Feel free to use these quotes directly, or to follow up with these and other New Zealand experts, contact the SMC on 04 499 5476; email@example.com
Professor Diana Lennon, Paediatrics, School of Medicine, University of Auckland, comments:
"I think this is a very important package of new funds for rheumatic fever prevention, as well as the other infectious diseases that go on around it. Rheumatic fever is clearly a preventable disease. This disease went away a long time ago in the rest of the developed world.
"Crowding in houses is hugely important. Group A strep is a very infectious disease -- half of siblings of a first case will have sore throat pharyngitis themselves. Of course, if your house is cold, you gather in one room to sleep. There's only a very small amount of money put aside for this [in today's funding announcement] and I think there's a very long journey ahead in that regard.
"The first strategy involves providing school clinics in very high density areas for rheumatic fever cases.

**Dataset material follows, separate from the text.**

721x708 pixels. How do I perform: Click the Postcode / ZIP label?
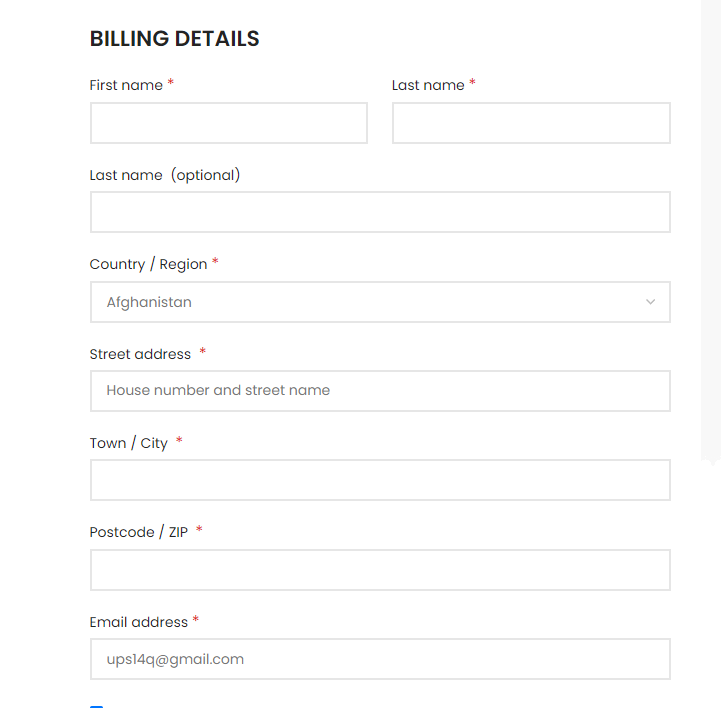point(138,533)
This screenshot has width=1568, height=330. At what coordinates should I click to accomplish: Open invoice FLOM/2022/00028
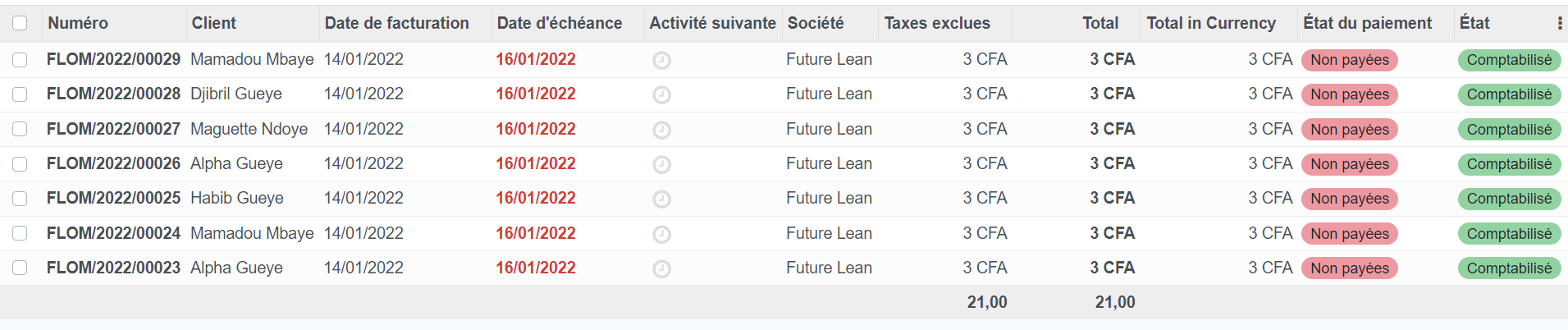click(113, 94)
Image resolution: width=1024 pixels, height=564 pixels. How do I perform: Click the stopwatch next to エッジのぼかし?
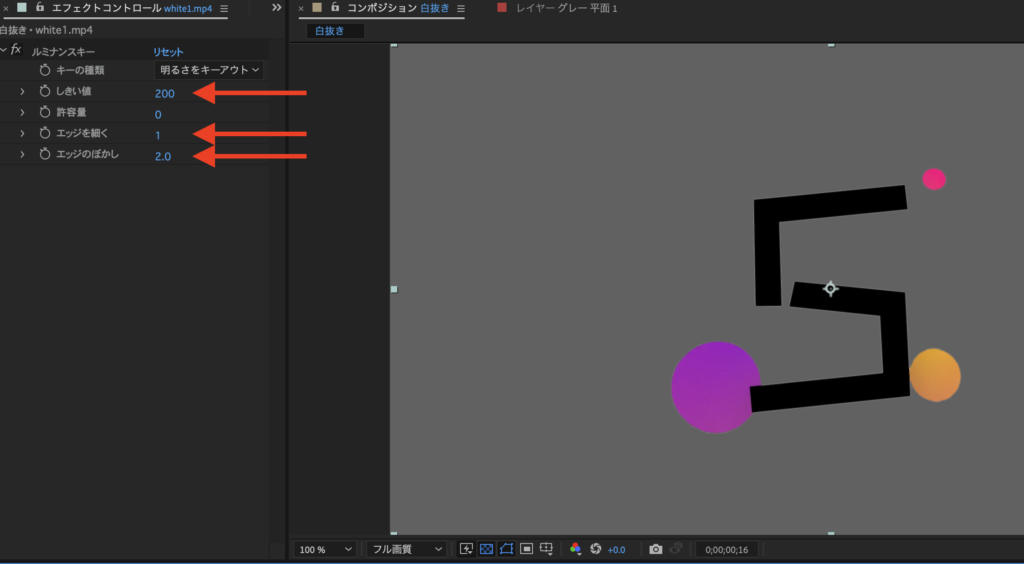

To augment that we need the next stage, described in today's announcement, which provides care for kids outside of school -- school is only in session 40 weeks of the year -- and also ensures that sore throat services are provided in areas where rheumatic fever may be slightly less widespread but where kids are clearly not getting access to the primary care they need.
"Sore throat drop-in clinics are a very important follow-on initiative. Without them the progress of prevention is impeded and we won't see a difference.
"Health knowledge and health literacy is another very important step. 'Sore throats matter -- sore throats need treatment.' Not enough families have been given this message.
"The vaccine programme is an exciting opportunity, but no quick fix. It's an important investment for the future and for New Zealand science. But it may take 5 - 10 years time to do the research, complete the trials and begin using it.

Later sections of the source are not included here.